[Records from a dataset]

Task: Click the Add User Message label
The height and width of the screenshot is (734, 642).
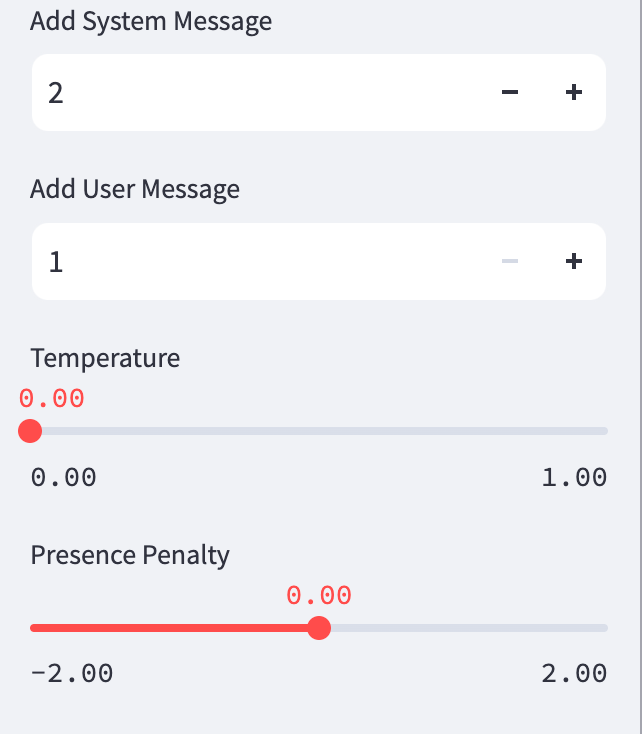Action: (135, 189)
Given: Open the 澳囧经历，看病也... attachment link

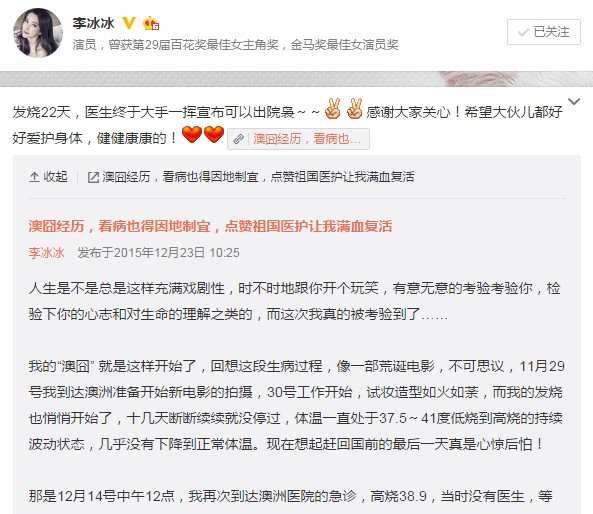Looking at the screenshot, I should [x=298, y=139].
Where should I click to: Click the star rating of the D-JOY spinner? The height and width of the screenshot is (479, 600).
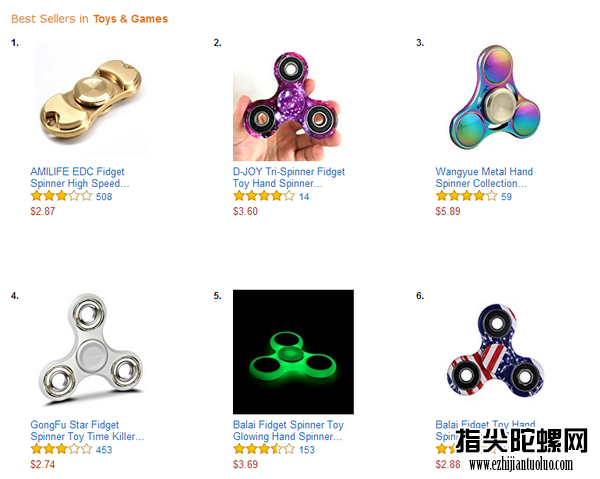(x=264, y=196)
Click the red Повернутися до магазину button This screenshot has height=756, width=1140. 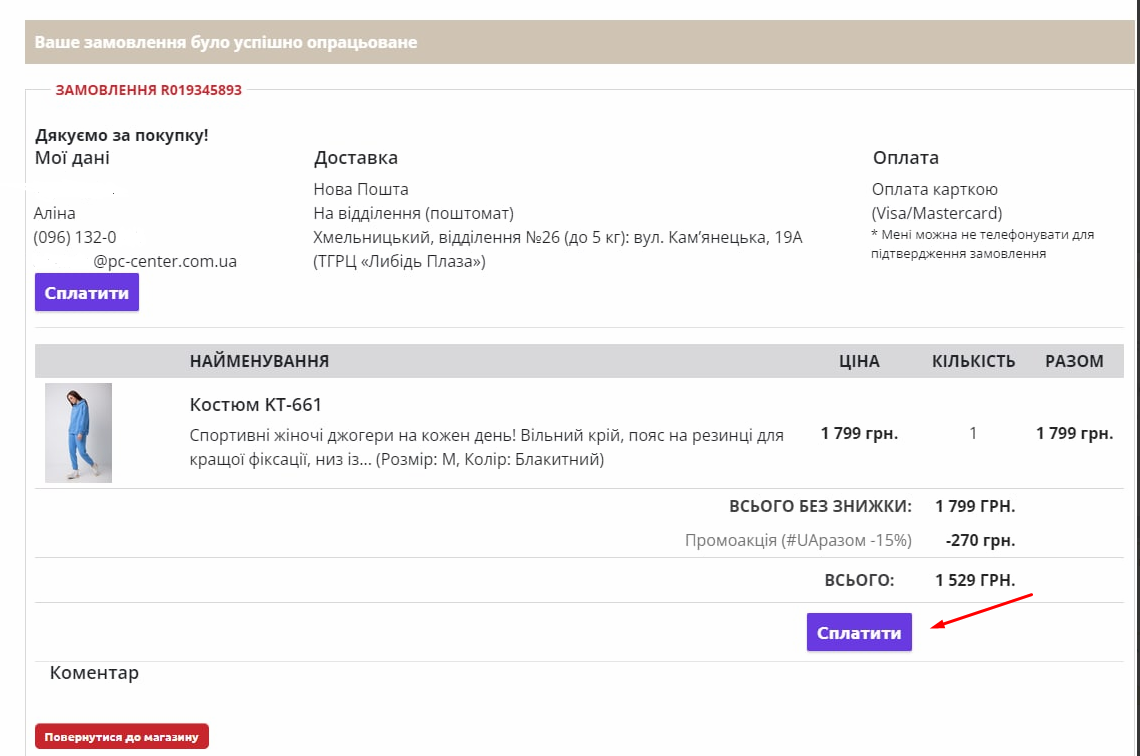(x=121, y=738)
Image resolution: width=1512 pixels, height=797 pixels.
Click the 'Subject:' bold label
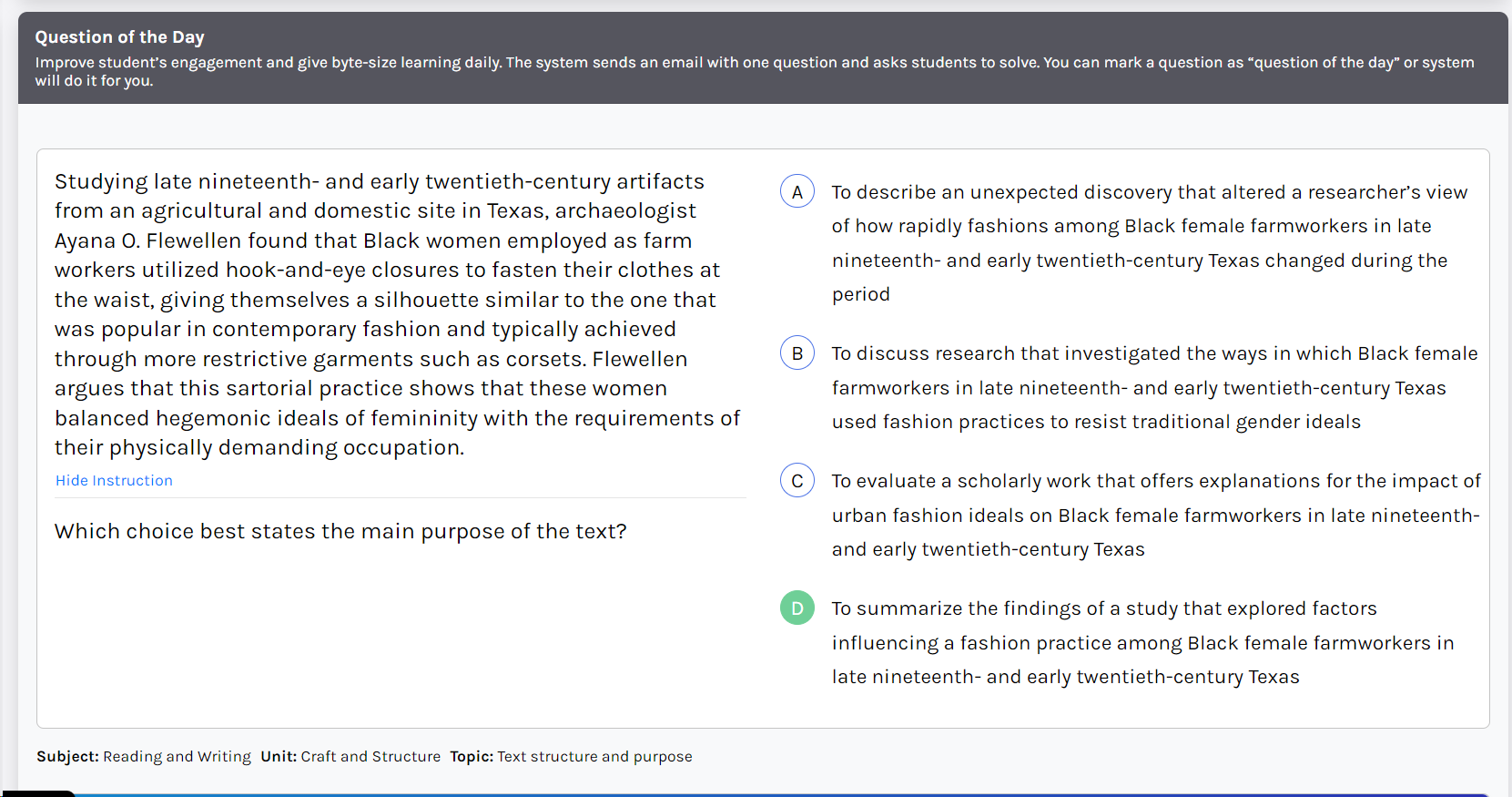(x=67, y=757)
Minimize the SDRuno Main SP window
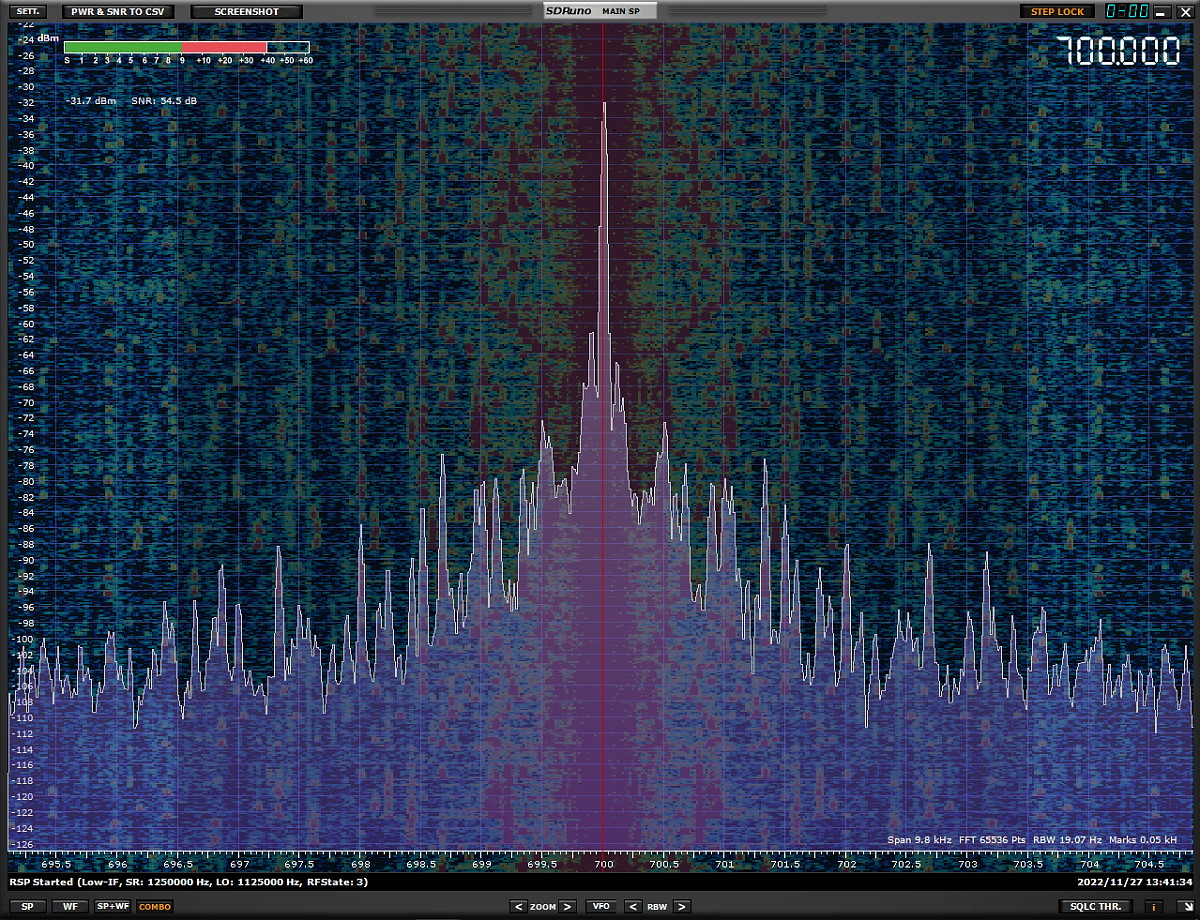This screenshot has height=920, width=1200. point(1160,12)
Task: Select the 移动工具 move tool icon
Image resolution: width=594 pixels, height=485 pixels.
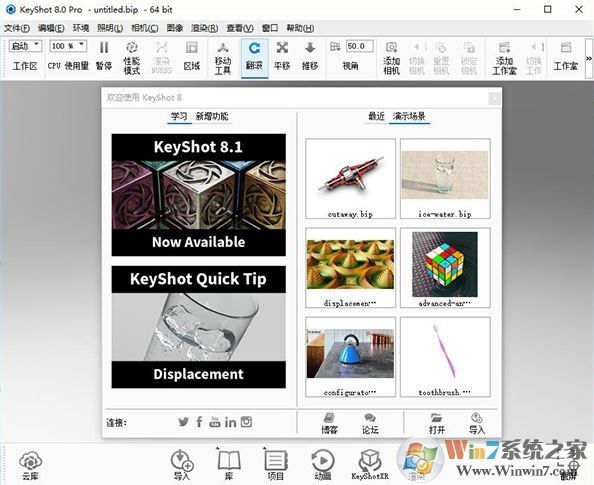Action: [223, 58]
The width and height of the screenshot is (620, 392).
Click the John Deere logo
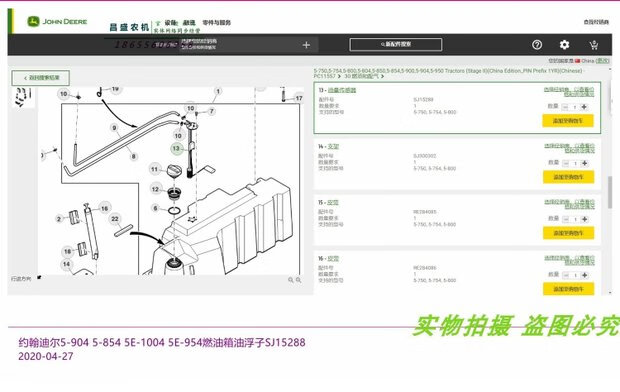click(x=57, y=21)
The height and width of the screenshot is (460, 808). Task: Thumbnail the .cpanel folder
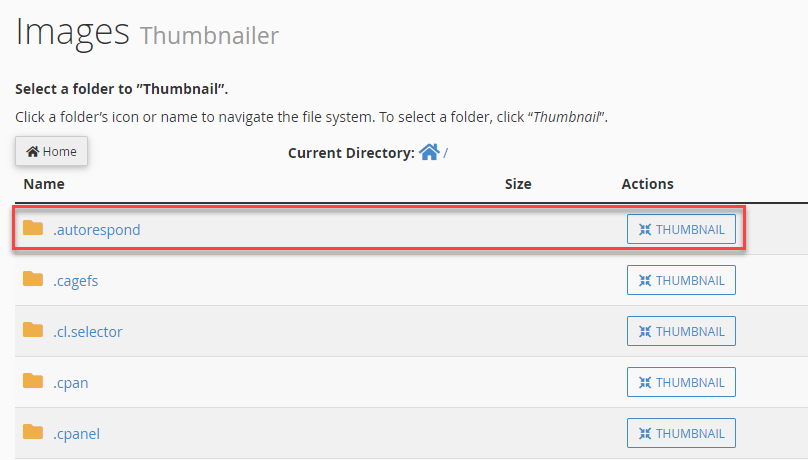pos(681,433)
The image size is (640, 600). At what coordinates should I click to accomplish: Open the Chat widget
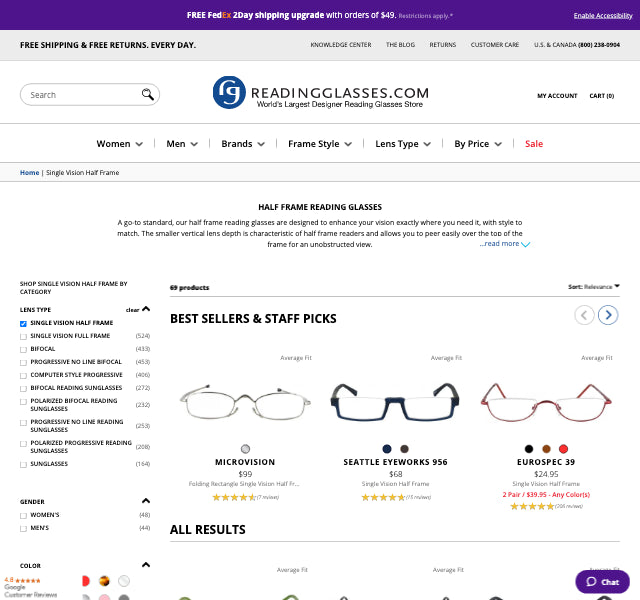tap(602, 581)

## [Work to be completed]
With the pictures left out, copy exactly the lines from the one containing "The height and width of the screenshot is (460, 808)." through the final line of the records above, both included.

## [Written reply]
The height and width of the screenshot is (460, 808). Task: Thumbnail the .cpanel folder
pos(681,433)
The image size is (640, 600). At what coordinates should I click to accomplish: Open the Chat widget
tap(602, 581)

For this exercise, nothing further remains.